The first question in the foregoing order to be determined is whether the opera house is real estate or personal property. The evidence shows that structure is a three-story brick building, built in a very substantial and permanent manner. The first story was built by the owners of the fee in the lots and the second and third stories by the Tuscola Opera House Association. After the building was completed the owners of the fee conveyed, by deed, to said association, all of their right, title and interest in said second and third stories, with the right to use the hallways and stairways leading thereto, together with the box-office, and the ground in the rear, occupied by out-houses belonging to said building. In this deed there is no reservation or limitation, and no time stated when the rights of the grantee shall expire; nor are the rights of the respective parties otherwise specifically set forth than in and by said deed. Subsequently all of the right, title and interest of said opera house association was conveyed, by deed, to said Harry Madison.

Cases similar to. the case at bar have been before this court, and while the facts are not exactly the same, yet we think the rules of law laid down in those cases correctly state the law applicable here. In the case of Catlin Coal Co. v. Lloyd, 176 Ill. 275, we held that coal and minerals in place, where the title thereto had been severed from the title to the surface, constitute land, and the owner thereof has all the rights of an owner of an interest in land. In the case of Gillam v. Bird, 49 Am. Dec. 381, it is decided, in conformity with the elementary principle, that the ownership of land is not confined to its surface, but extends indefinitely downwards and upwards. It includes not only the ground or soil, but everything which is attached to the earth, whether by course of nature, as trees and herbage, or by the hand of man, as houses and other buildings. A house, or even the upper chamber of a house, may be held separately from the soil on which it stands, and an action of ejectment will lie to recover it. In the case of Knapp v. Jones, 143 Ill. 375, we held, where an elevator was built upon the right of way of a railroad company under a lease for years, with a provision therein that the lessor might terminate such lease at any time upon sixty days’ notice and that the lessee might remove the building bj^ him erected thereon at any time before the lease expired, that such building was a chattel real, and under our statute is classed as real estate, and we there cited Bouvier’s Law Die. title “Chattels Real;” 2 Blackstone’s Com. 387; 2 Kent’s Com. 245; 1 Washburn on Real Prop. chap. 1, sec. 17; Griffin v.
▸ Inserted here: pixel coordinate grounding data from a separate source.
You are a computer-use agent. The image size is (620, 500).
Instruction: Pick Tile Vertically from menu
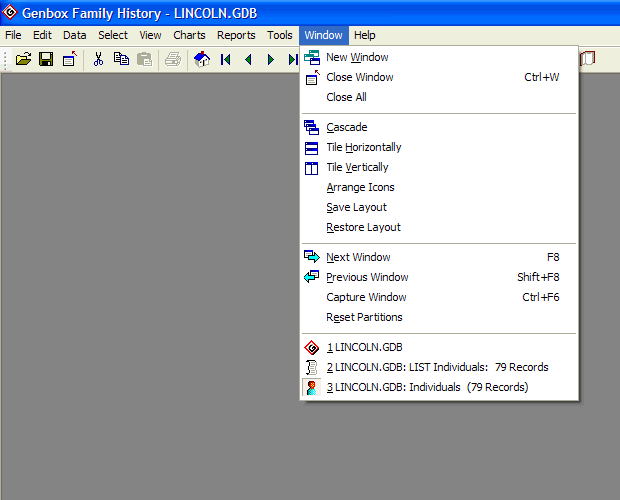tap(357, 167)
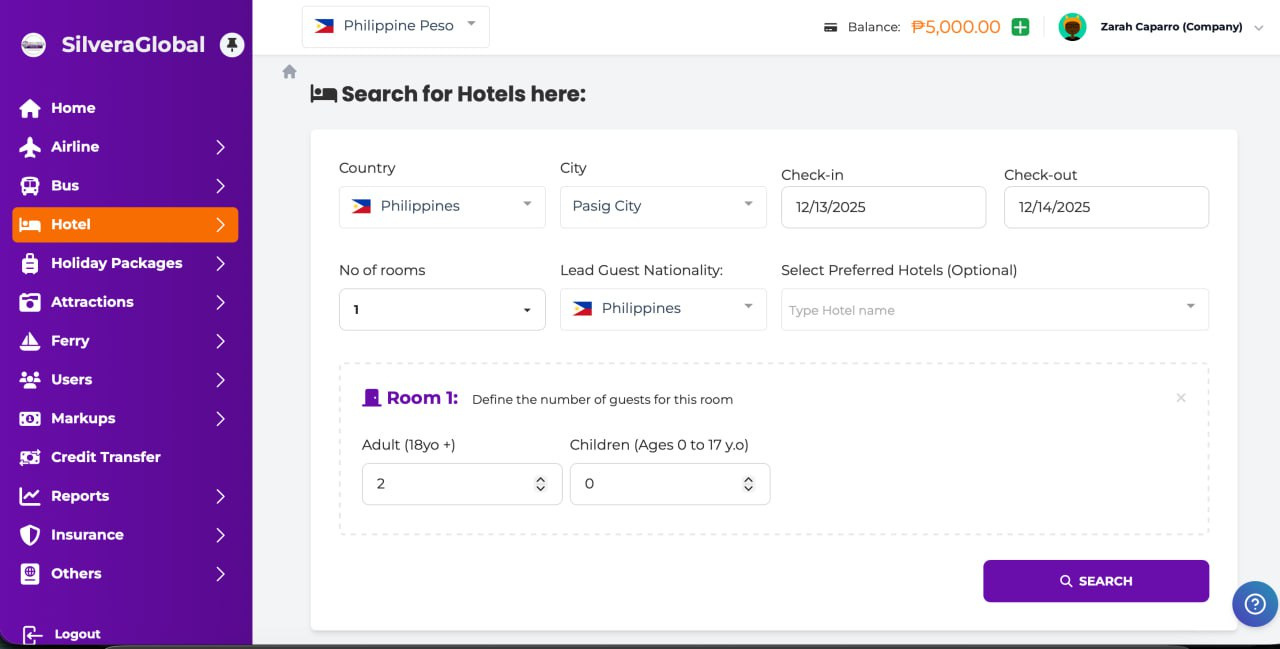Click the home breadcrumb icon
This screenshot has height=649, width=1280.
tap(290, 72)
Marine Co. 52 Ill. 130; Conklin v. Foster, 57 id. 104; Kankakee Coal Co. v. Crane Bros. Manf. Co. 28 Ill. App. 371; 13 Am. & Eng. Ency. of Law, (2d ed.) 594; Dobschuetz v. Holliday, 82 Ill. 371; Willoughby v. Lawrence, 116 id. 11.

From the above authorities it will be found that in determining the character or kind of property we must take into consideration all the facts and circumstances surrounding the transaction, the intention of the parties, the size and kind of building, the manner in which it is attached to the realty, and whether or not it can be removed without injury to the fee. In the case at bar the building was a substantial brick structure of three stories. It was evidently built with no intention of removing the two upper stories, and they could not be removed without greatly injuring-, if not destroying-, the building. No provision was contained in the deeds allowing- the owners of said stories to remove them at any time. They were several times conveyed by deed, and were certainly subject to all the tests of real property and none of the tests applicable to personal property.